C'est cette même réflexion sur soi du système des articulations qu'on retrouve toutes les fois que Flaubert, très ostensiblement, laisse tourner une transition sur un seul mot, répété par son pronom ou de manière analogue. Le parallèle est ici la transition de la relative à Mme Aubin ou de la chambre de Félicité à elle. Le passage sur Monsieur de Gremanville se termine ainsi: «Et elle (Félicité) refermait la porte.» L'alinéa suivant commence: «Elle l'ouvrit avec plaisir devant M. Bourais, ancien avoué.» Comme, certes, elle ne le fait pas immédiatement après le départ de Monsieur de Gremanville, c'est exclusivement le mot de «porte » qui relie les deux alinéas. Le même procédé assez curieux est répété dès la page suivante: «Paul donna l'explication de ces gravures (de la géographie en estampes) à Félicité. Ce fut même toute son éducation littéraire. / Celle des enfants était faite par Guyot ...»

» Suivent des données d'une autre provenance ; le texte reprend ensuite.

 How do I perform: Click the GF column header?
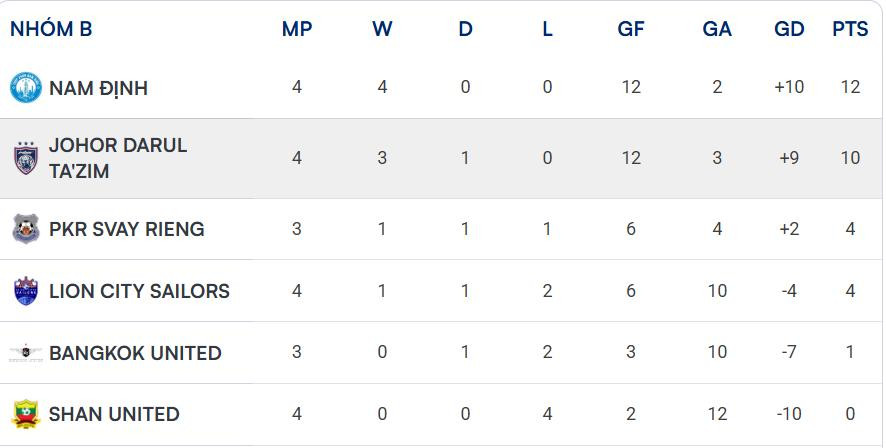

Tout cela a lieu de la page 10 à la page 17, donc avec une densité considérable. Si cette densité ne reste pas aussi élevée, il y a toutefois bien des rappels, au cours des chapitres suivants, des phénomènes que nous connaissons. Ainsi à la page 39: «Et jamais elle (Félicité) ne parlait de ses inquiétudes (sur son neveu). / Mme Aubin en avait d'autres sur sa fille.» D'autres, justement! Ou à la page 53, après que pour la première fois Félicité et Mme Aubin ont versé des pleurs ensemble (et c'est nous qui soulignons) : « Félicité lui en fut reconnaissante comme d'un bienfait, et désormais la chérit avec un dévouement bestial et une vénération religieuse. / La bonté de son cœur se développa. / Quand elle entendait dans la rue les tambours d'un régiment en marche, elle se mettait devant la porte avec une cruche de cidre, et offrait à boire aux soldats.» Cette transition ne se fait guère à partir d'un changement psychologique chez Félicité, car on n'apprend plus rien sur ce dévouement et sur cette vénération pour Mme Aubin qui l'ont introduite, tandis qu'après Jes soldats viennent en quelques lignes les cholériques, les Polonais, le père Colmiche, donc d'autres bontés. De nouveau, la transition se fait sur un simple mot, celui de bonté.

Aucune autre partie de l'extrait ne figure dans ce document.